Jika kebohongan di arena politik itu dibenarkan, pada akhirnya, politik hanya akan menjadi panggung bagi orang-orang untuk memanipulasi, bukan untuk memperjuangkan kebenaran dan keadilan.

Apa jadinya jika kultur politik yang sejatinya begitu luhur itu telah berubah menjadi identik dengan kebohongan yang terkesan benar. Apa jadinya jika warga bangsa ini tidak lagi risau denga setiap kebohongan. Ketika ucapan pemimpin, sekalipun sekali-kali ada benarnya, akan dipandang sebagai kebohongan. Maka, tibalah kita pada fase sejarah bangsa yang sedang sakit. Karena warganya mempermaklumi kebohongan demi kebohongan.

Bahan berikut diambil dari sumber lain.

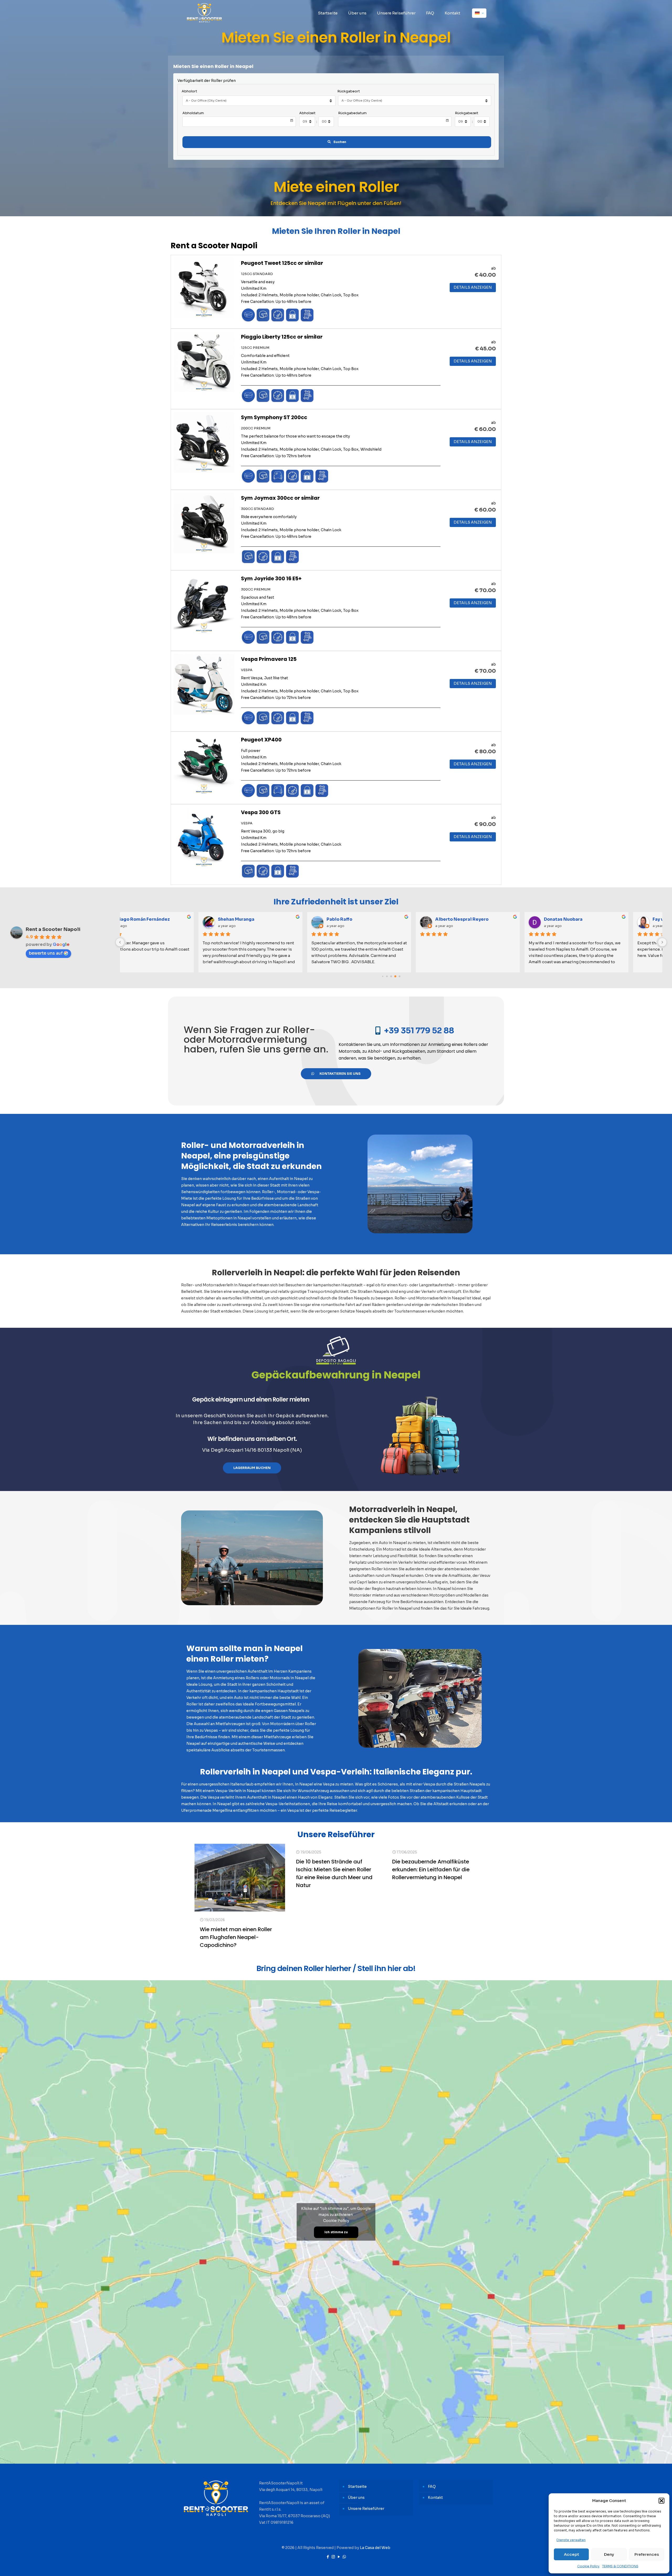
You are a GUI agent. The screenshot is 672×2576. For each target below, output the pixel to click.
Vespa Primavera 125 (269, 659)
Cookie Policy (588, 2566)
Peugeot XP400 (261, 739)
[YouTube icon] (339, 2556)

Kebohongan mungkin akan terus terjadi. Kita tidak akan mampu mencegahnya berhenti sama sekali. Namun, bersikap bijaksana dalam menghadapi kebohongan adalah  keniscayaan.

Untuk mencegah kerusakan yang lebih luas, sikap minimalku adalah tidak akan memilih seorang calon pemimpin yang menurutku berani berbuat bohong. Bangsa besar ini tidak cukup hanya membongkar kebohongan. Jauh lebih berharga, adalah membangun mentalitas warga agar berani melawan kebohongan. Dirgahayu Negeriku.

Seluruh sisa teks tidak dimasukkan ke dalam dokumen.